En esa visita, la primera que hacía a la provincia, que no a España, la prensa, sin embargo, tuvo poco donde rascar. La instantánea de la actriz se vendía cara; y no porque hubiera decidido, a lo Ingrid Bergman, quedarse en el hotel a mirar el mundo desde la ventana de la habitación. Su figura, tan de quita y pon en cuanto a telas y cachivaches, estaba poderosamente amurallada, en plan primer ministro, pero por una razón muy diferente a la que suele conducir, en su recato, a los estadistas y grandes, es un decir, hombres de Estado: Cicciolina, entonces Cicciolina S.A, había firmado un contrato exclusivo a precio de oro con Interviú. Era la revista, siempre con olfato para el negocio, quien le había propuesto la gira, con entrevista incluida de la rubia a personajes como Alfonso de Hohenlohe o Jaime de Mora y Aragón.

A los periodistas, tanto celo con la diputada, no les sentó muy bien. Proliferaron, como cólera de dioses castizos, los artículos de los puristas que se quejaban de una doble degeneración: la del periodismo y la que acuñaba en feliz e indiscutible autoría la propia actriz (se ve que los guardianes de la conciencia disponían de más tiempo libre que ahora con Bertín). En su estancia en Marbella, a Cicciolina le llovieron las bofetadas, incluso las más sutiles, que son las de la jet, siempre preocupada de que la trapacería y el navajazo burdo suene como un beso de pitiminí. A las Gunnillas no les gustaba ni un pelo que la diosa del porno anduviese sacando tiesto por sus lujosos cenadores y parterres. En parte, porque la consideraban vulgar -como si ellas leyeran a Elizabeth Bishop y escucharan a Béla Bartók todas las mañanas, cuando el zumo de pomelo-. Aunque, también, por pura envidia. Al fin y al cabo, la modelo había llegado por la vía más despendolada a lo que todo joven aristócrata venida a menos hubiera querido secretamente para sí misma en su tardoadolescencia, es decir, en su caso, hasta la jubilación: colarse en el Parlamento -por fin tuvo sentido lo de Partido Radical- y enseñar sus pudores con éxito frente a todo el país.

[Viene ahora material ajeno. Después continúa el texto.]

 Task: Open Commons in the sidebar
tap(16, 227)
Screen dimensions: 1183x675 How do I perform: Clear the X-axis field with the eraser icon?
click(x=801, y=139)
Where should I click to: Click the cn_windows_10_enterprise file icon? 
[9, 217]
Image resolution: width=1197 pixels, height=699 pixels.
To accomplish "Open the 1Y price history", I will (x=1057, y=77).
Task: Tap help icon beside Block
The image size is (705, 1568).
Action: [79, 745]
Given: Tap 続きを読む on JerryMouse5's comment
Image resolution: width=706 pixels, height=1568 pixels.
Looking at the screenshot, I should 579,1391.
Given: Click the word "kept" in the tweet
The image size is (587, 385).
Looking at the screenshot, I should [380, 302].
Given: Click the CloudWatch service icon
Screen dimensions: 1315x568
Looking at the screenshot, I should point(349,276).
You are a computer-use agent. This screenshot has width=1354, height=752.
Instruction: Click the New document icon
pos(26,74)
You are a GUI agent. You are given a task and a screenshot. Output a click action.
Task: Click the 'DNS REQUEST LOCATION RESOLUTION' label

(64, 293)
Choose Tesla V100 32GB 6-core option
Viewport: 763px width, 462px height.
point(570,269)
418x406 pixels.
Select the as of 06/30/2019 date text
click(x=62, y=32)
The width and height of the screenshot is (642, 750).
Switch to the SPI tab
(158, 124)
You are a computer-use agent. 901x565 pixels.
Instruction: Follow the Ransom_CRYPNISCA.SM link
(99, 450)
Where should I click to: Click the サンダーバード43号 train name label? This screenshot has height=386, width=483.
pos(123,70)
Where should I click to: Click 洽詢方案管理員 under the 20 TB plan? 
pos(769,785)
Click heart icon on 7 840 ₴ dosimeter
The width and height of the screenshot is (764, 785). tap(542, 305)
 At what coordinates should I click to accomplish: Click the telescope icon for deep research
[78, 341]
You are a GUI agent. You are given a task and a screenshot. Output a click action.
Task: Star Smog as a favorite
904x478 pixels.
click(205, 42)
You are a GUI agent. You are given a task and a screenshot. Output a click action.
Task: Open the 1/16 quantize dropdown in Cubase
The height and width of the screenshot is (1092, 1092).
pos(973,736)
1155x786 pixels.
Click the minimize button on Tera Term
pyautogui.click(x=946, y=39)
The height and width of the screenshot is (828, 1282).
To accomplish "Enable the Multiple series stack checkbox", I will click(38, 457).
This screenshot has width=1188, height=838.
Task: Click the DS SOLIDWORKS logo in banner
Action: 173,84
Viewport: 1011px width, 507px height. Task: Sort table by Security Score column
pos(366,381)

A Cicciolina, que le hicieran el vacío, no le importó lo más mínimo. Una semana después de haber llegado a la costa, agarró los ocho millones de pesetas que dicen que le pagó la revista y se marchó. El reportaje alimentó más su leyenda en España, que había puesto su primer gran mojón en la Nochevieja del año anterior, cuando protagonizó el primer desnudo integral que se emitía en TVE -a las 9, creo recordar, ponían Pueblo de Dios-. Para más tarde quedarían sus gloriosas sesiones parlamentarias y su boda con el artista Jeff Koons, con el que acabaría de trifulca apenas un año después. A Cicciolina le debe el mundo el intento no invasivo más serio de pacificar a Sadam Hussein, al que ofreció sexo a cambio de desistir en la guerra del Golfo Pérsico, una iniciativa que, vistos los vídeos que se encontraron en la cueva del sátrapa, lo mismo hasta resultó más intimidante que las sanciones de la ONU y las cumbres rancheras de Aznar. La musa del porno llegó a Marbella en el mismo año en el que Jesús Gil, entonces un simple paleto de Burgo de Osma, se hacía con la presidencia del Atlético de Madrid, y aunque ambos hitos tienen que ver forzosamente con la teta, lo de Cicciolina representa, sin duda, la cara más noble de la moneda y del azar. La actriz, como la diosa de Altazor, dice que era una dadora de paz y de infinito. Algo hay que reconocerle. Y si no pregunten a sus coetáneos de Italia, donde fue más necesaria que la leche en polvo y las autopistas hacia el sur. La eternidad, a veces, era también esto.